Na década de 80 muito pior. Foi quando meu pai se formou em Contábeis e eu tinha 10 anos. Ele já era técnico e podia assinar balanço, mas como o sonho dele era ter uma graduação buscou também a faculdade de contábeis. Na formatura do meu pai, eu não vi nenhuma mulher e isso me espantou naquela ocasião. Também não havia nenhuma juventude presente.
Mais recentemente presenciei novamente toda esta experiência com meu filho, pois em 2012 ele entrou para faculdade de contábeis e tudo mudou. Público 100% jovem e mais da metade da turma era formada por mulheres, o que me espantou novamente.
Agora as conclusões:
Até 1970 – muitas mulheres só se dedicavam ao lar, marido, filhos e família, pois esse era o papel que era ensinado pela sociedade e pelos próprios pais. A aceitação era o caminho, claro que na época já existiam manifestos e mulheres revoltadas com esta submissão e falta de oportunidades e respeito, mas o tudo acaba que igualando este mecanismo, mostrando que essa linha ou tendência seria a correta.

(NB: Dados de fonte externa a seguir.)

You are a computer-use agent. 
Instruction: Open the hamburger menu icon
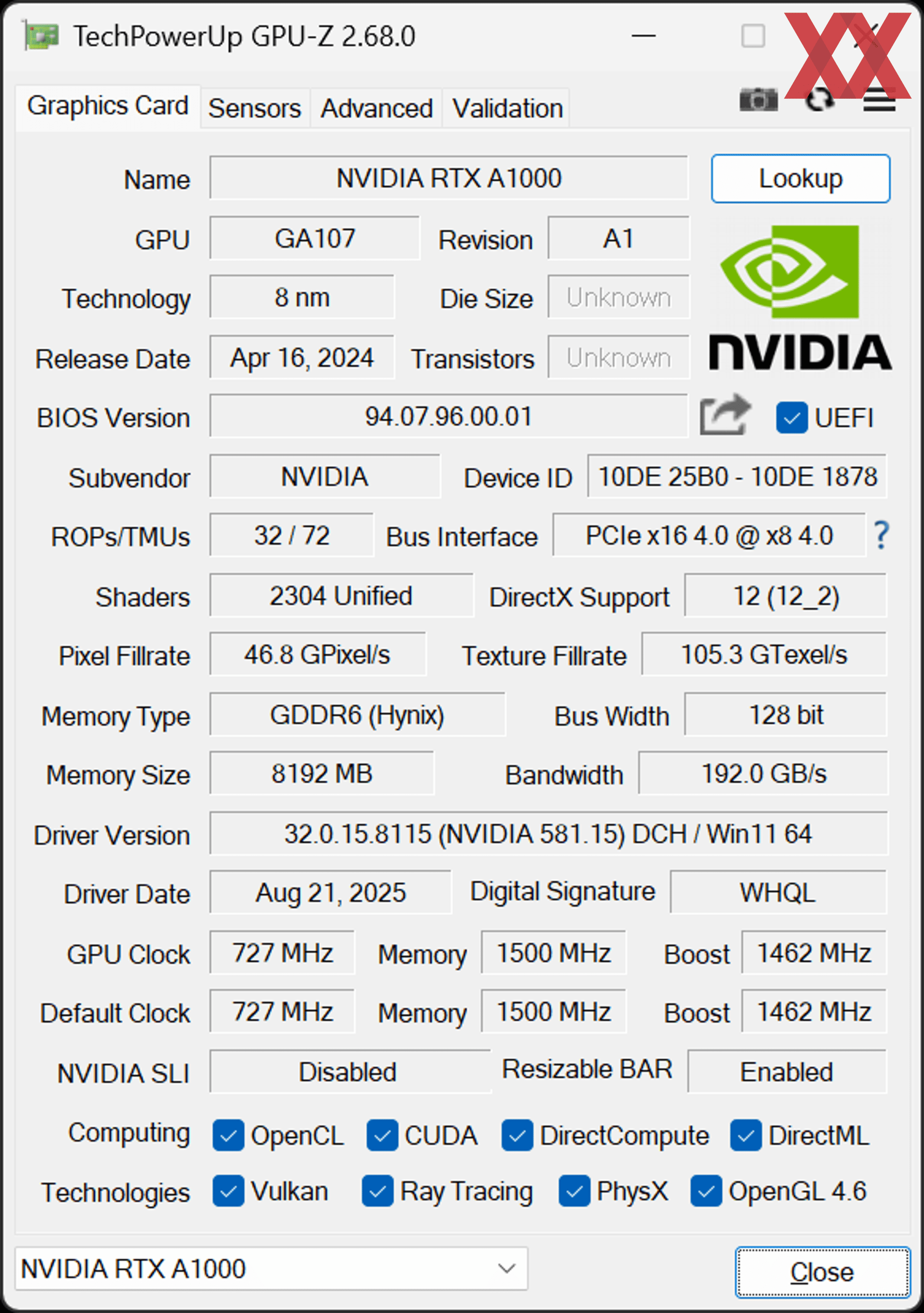tap(879, 102)
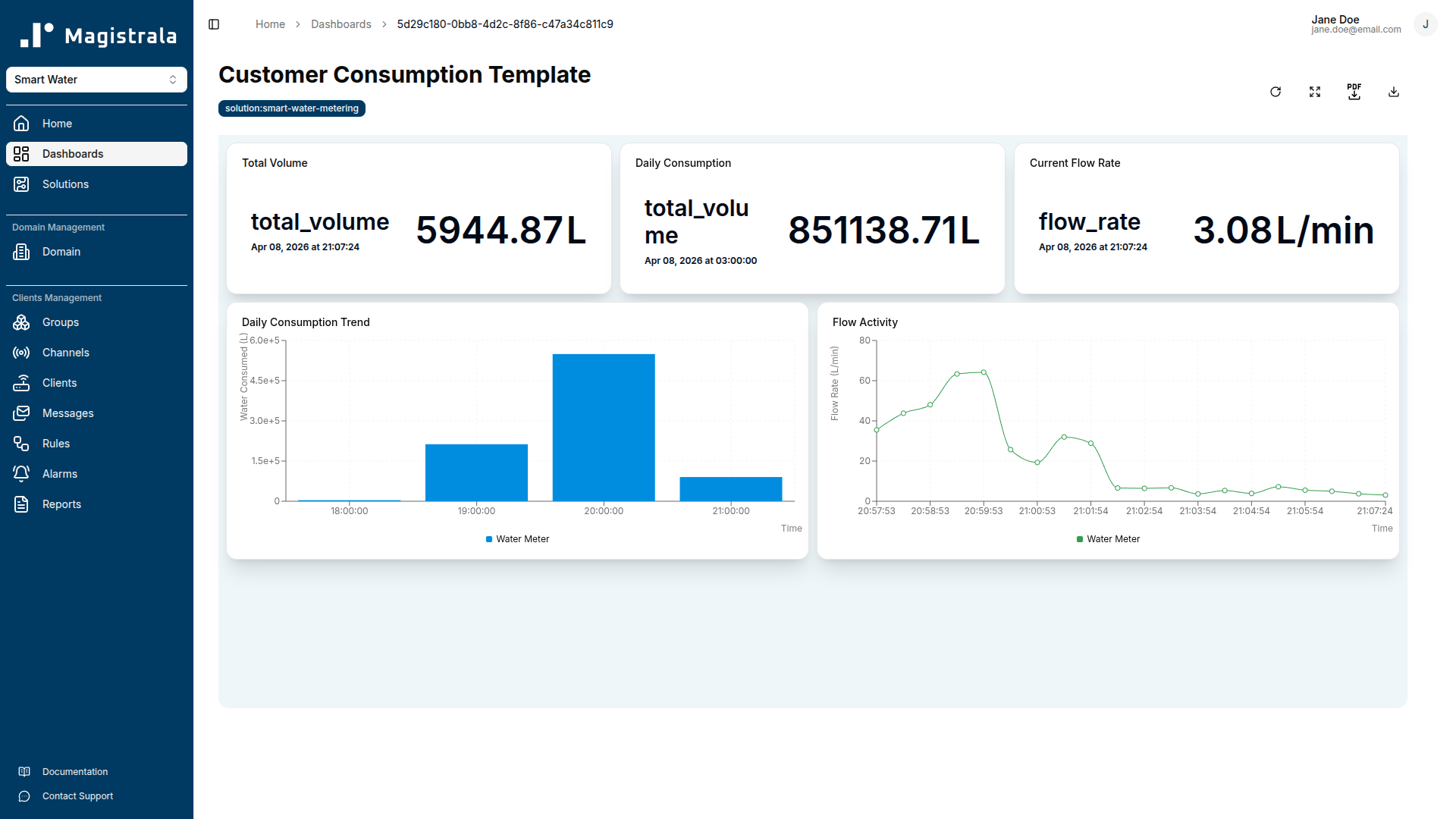Open the Smart Water workspace selector
The width and height of the screenshot is (1456, 819).
click(x=96, y=79)
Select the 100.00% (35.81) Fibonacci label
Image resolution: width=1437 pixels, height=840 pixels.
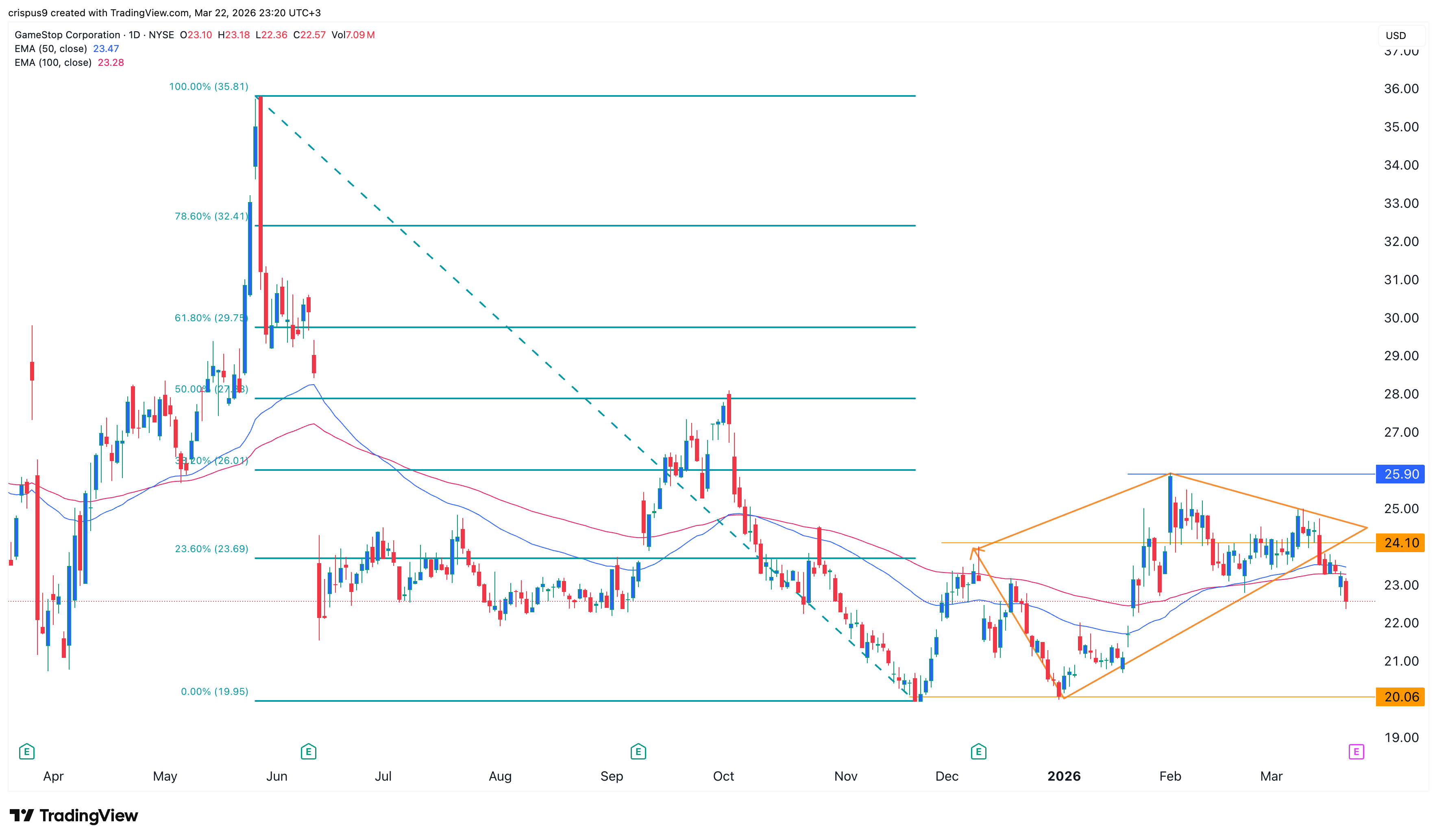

A partir de 1980 as mulheres já passaram a ter outra educação, pois as nossas mães já nos educaram, mostrando toda a frustração que elas passaram por não ter tido a oportunidade de uma carreira, por causa do machismo dos maridos e da sociedade. Comigo foi assim, ou seja, eu fui criada para ser uma profissional e não uma administradora do lar.
Sendo assim, acho que a geração de 1980 foi a precursora desta mudança, dizendo não para a vida que nossas mães levaram, pois a gente já tinha a consciência que era um ‘desperdício’ as nossas mães ficarem o dia inteiro só limpando a casa, fazendo comida, cuidando de nós e administrando o lar.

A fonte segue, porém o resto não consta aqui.